Retype word for word the line containing "Task: Remove the" and each line that follows it in the records below, through the last one, with no pictures.

Saved data entries
+++++
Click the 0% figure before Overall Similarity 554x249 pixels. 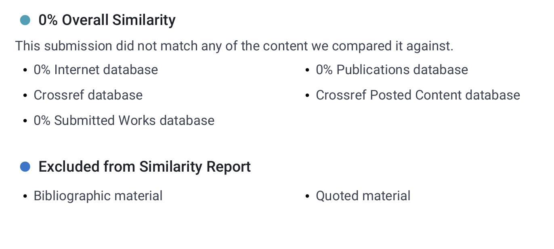click(48, 20)
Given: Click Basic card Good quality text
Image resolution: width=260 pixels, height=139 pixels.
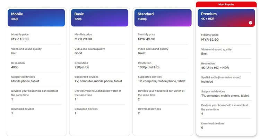Looking at the screenshot, I should point(78,53).
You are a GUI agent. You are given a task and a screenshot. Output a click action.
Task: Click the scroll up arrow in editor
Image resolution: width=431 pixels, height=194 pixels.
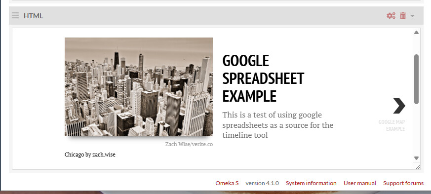(x=416, y=33)
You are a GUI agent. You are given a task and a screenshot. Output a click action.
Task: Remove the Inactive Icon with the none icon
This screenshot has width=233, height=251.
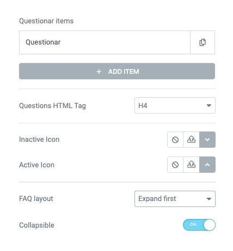click(x=175, y=140)
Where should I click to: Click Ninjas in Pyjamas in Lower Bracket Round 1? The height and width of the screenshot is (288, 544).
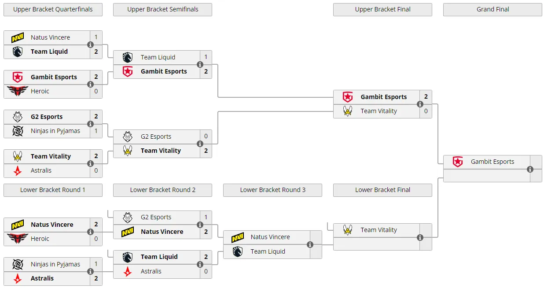click(55, 264)
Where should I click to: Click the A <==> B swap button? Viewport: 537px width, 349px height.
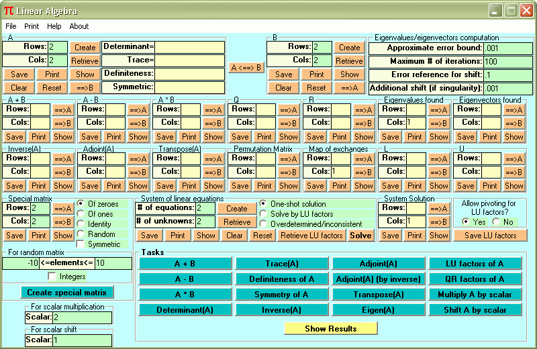(246, 67)
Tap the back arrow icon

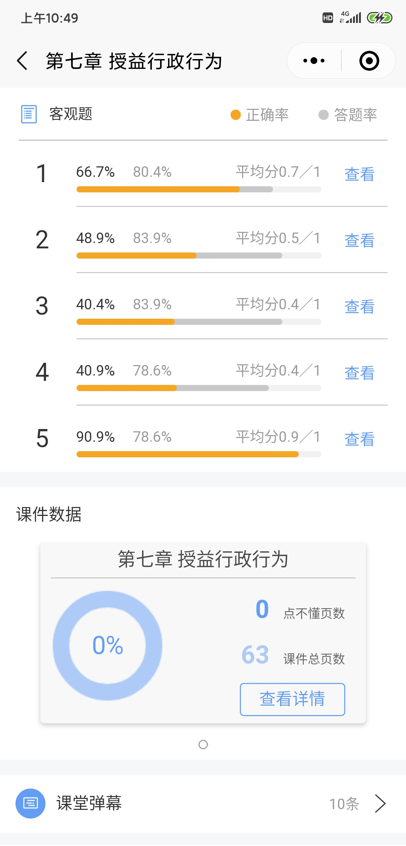click(x=23, y=61)
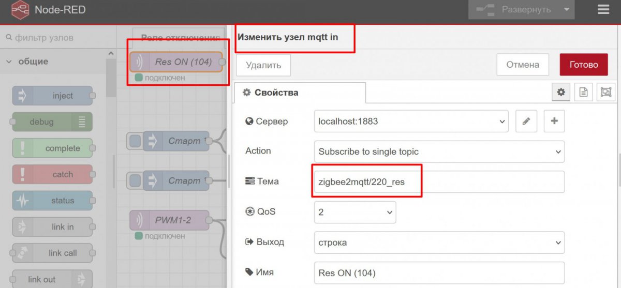Open node description document icon
Image resolution: width=621 pixels, height=288 pixels.
pos(583,93)
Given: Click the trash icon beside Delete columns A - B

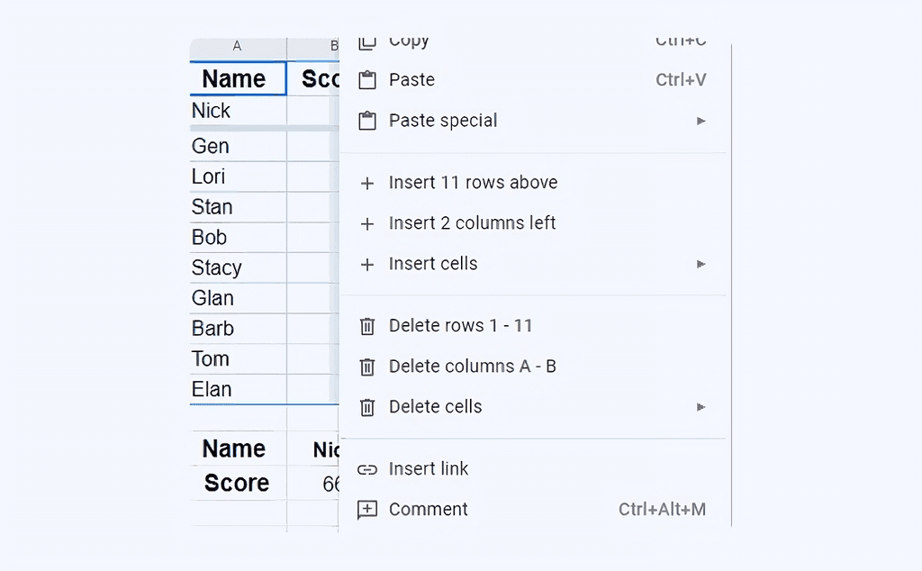Looking at the screenshot, I should point(367,367).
+++++
RESULT OF THIS EXERCISE:
Task: Remove the Inactive Icon with the none icon
This screenshot has width=233, height=251.
click(x=175, y=140)
Where should I click to: Click Ninjas in Pyjamas in Lower Bracket Round 1? The height and width of the screenshot is (288, 544).
click(55, 264)
Where should I click to: Click the A <==> B swap button? Viewport: 537px width, 349px height.
(246, 67)
Tap the back arrow icon

click(x=23, y=61)
Open node description document icon
Image resolution: width=621 pixels, height=288 pixels.
pos(583,93)
Given: Click the trash icon beside Delete columns A - B

Looking at the screenshot, I should point(367,367).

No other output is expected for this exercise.